• [Job 1]
Please rewrite the records from their first line through the line containing "[x=641, y=40]", changing "dumpster" to "recycling bin" and leaving everything else unchanged.

• [Article]
Which, I suppose, means that I’d best try to do it where I am and see if the notion can spread.

By the way, I also write a weekly newspaper column that has to have a higher priority than this blog. I may, from time-to-time, merely point to it in lieu of writing here.

Here’s my latest in our local version of the TribLocal:

Thursday, April 22, 2010

I'll Bet You Five Bucks

Long ago, when I was actually working at a reference desk, I was accustomed to getting telephone calls to settle bar bets. Mind you, this was long before the World Wide Web came full blown in mind of Tim Berners Lee. Getting answers to the simplest questions wasn’t all that easy … and you wanted to get the answer from a neutral party.

The thing was, one of that library’s employees had a daughter who was a bartender. And since bartenders talk to other bartenders there was a pretty fair number of Chicago area bars that had the library’s telephone number.

We didn’t care. I’m guessing that the director was secretly pleased to be able to add the statistics into what would otherwise have been a pretty miserable count.

Those of us who worked reference there did learn a few useful lessons … the biggest one simply being that almost every one of these questions was one we could answer in a very few moments from the “ready reference” material we kept behind the desk (plus a few sports records books).

• [Entries]
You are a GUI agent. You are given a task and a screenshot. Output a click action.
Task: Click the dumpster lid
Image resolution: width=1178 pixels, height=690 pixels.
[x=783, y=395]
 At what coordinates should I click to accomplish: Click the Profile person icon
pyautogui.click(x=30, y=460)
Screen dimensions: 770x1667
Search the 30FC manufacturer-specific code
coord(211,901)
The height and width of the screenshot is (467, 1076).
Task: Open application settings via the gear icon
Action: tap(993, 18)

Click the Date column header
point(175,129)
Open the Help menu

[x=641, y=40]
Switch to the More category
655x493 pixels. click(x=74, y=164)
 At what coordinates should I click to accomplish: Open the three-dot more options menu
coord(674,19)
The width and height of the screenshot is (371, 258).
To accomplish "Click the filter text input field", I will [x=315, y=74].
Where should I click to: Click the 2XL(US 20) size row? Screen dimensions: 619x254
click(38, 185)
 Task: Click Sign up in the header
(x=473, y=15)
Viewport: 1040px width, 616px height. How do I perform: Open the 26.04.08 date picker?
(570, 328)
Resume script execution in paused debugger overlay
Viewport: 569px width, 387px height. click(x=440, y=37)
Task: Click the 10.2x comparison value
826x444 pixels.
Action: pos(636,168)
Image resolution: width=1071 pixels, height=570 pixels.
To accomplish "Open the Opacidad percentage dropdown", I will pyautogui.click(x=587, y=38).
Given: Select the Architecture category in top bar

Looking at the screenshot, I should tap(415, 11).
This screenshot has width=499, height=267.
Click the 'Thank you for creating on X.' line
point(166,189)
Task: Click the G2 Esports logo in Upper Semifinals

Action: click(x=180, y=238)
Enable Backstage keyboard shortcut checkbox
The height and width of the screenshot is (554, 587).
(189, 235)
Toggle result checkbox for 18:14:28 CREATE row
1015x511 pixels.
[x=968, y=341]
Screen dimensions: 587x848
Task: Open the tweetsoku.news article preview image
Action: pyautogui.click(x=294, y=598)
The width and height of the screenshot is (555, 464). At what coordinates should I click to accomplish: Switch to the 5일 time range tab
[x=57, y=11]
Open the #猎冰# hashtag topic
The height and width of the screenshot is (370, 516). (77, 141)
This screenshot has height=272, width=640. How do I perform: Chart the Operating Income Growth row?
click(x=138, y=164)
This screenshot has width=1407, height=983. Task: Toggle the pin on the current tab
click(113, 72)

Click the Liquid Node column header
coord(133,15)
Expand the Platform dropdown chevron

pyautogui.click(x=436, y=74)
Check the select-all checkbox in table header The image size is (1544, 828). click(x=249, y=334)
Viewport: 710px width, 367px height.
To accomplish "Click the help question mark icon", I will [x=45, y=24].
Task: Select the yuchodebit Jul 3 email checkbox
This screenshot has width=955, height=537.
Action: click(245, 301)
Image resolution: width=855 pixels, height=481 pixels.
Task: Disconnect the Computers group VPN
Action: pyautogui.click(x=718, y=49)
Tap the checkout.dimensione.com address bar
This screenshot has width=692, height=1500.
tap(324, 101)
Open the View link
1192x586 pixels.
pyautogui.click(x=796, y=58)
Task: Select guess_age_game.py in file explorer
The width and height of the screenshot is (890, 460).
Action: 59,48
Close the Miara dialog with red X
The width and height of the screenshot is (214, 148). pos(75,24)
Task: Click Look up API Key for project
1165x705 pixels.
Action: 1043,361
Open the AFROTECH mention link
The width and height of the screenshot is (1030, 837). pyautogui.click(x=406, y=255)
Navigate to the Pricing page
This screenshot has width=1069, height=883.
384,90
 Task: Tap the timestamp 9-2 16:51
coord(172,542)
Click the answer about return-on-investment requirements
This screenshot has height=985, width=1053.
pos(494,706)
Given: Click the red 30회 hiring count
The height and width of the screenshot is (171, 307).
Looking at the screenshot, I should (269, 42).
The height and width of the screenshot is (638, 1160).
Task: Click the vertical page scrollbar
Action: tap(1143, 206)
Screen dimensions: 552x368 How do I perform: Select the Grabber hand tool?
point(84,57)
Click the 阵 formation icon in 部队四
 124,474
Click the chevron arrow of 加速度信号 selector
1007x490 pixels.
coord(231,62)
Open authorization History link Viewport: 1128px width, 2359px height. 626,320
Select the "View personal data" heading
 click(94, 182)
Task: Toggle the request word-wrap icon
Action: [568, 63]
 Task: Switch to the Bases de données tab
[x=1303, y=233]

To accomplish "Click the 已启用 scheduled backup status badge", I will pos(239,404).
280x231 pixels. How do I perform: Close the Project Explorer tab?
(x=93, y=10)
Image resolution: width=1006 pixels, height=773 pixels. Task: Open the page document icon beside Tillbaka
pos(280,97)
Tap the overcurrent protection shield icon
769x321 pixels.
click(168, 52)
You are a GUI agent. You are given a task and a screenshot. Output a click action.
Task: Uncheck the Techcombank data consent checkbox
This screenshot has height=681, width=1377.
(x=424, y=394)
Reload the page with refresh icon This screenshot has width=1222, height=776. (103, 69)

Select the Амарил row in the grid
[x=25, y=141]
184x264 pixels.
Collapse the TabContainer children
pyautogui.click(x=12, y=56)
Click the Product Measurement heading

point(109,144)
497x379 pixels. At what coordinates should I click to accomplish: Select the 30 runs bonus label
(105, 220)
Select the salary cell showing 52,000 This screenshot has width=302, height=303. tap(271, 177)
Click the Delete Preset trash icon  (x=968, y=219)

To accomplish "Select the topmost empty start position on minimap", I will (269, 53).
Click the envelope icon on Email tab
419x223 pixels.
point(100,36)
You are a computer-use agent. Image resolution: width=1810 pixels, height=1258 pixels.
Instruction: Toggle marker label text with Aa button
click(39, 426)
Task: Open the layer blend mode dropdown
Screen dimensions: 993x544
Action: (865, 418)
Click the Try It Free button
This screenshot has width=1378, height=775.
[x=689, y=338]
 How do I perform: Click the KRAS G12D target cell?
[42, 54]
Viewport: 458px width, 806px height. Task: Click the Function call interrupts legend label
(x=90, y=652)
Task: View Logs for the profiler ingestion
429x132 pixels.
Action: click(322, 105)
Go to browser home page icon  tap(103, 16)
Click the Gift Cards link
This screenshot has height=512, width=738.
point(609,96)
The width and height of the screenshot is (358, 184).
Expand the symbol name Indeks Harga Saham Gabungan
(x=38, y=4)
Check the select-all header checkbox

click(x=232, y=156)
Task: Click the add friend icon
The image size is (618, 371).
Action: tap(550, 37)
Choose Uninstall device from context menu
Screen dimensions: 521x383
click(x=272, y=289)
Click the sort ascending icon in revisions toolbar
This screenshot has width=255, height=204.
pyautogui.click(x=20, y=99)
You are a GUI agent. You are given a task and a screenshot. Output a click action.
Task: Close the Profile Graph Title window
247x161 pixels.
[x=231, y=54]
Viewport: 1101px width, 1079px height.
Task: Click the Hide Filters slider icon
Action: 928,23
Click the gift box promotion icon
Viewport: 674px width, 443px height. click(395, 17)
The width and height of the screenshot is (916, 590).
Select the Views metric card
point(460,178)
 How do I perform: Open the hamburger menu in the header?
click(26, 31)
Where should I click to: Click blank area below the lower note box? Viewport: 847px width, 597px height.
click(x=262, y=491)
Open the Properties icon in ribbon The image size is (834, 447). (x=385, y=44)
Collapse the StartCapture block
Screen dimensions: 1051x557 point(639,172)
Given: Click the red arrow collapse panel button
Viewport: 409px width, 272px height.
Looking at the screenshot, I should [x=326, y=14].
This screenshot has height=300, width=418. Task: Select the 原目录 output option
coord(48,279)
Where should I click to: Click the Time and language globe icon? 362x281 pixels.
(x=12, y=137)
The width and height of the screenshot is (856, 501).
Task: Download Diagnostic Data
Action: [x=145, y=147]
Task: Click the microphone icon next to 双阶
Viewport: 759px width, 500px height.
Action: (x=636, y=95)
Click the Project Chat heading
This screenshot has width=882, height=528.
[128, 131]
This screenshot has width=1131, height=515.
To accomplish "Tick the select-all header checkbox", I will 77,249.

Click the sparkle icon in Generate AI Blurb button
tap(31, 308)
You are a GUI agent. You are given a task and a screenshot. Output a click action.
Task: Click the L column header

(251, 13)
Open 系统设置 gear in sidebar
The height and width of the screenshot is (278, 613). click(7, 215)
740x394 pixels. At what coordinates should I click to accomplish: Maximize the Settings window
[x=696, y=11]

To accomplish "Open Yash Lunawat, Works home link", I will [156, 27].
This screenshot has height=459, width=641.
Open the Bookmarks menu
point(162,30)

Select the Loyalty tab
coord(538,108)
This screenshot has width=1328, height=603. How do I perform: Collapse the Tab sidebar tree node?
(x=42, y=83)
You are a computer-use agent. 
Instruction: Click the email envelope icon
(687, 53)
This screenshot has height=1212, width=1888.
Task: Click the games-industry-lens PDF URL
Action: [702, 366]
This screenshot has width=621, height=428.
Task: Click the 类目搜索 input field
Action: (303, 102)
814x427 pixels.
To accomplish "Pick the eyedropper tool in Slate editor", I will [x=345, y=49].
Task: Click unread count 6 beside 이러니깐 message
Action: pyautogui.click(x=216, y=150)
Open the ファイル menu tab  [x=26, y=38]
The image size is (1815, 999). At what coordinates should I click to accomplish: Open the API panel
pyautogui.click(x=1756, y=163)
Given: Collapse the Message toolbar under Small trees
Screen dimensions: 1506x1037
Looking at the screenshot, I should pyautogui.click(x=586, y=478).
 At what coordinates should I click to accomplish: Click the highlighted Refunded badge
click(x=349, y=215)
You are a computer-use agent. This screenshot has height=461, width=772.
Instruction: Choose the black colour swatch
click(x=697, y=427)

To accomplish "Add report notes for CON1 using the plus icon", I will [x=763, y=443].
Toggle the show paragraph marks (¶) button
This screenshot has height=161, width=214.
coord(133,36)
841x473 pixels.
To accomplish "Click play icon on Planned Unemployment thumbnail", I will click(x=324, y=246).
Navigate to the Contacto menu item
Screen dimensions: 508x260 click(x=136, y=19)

• [Job 2]
Name every proper noun in the blog post that refers to a person, place, publication, or system.

• [Written reply 1]
You are a GUI agent. You are given a task and a screenshot. Output a click action.
Task: Click the recycling bin lid
Image resolution: width=1178 pixels, height=690 pixels.
[x=783, y=395]
 At what coordinates should I click to accomplish: Click the Profile person icon
pyautogui.click(x=30, y=460)
Screen dimensions: 770x1667
Search the 30FC manufacturer-specific code
coord(211,901)
The height and width of the screenshot is (467, 1076).
Task: Open application settings via the gear icon
Action: tap(993, 18)

Click the Date column header
point(175,129)
Open the Help menu

[x=641, y=40]

• [Written reply 2]
TribLocal, World Wide Web, Tim Berners Lee, Chicago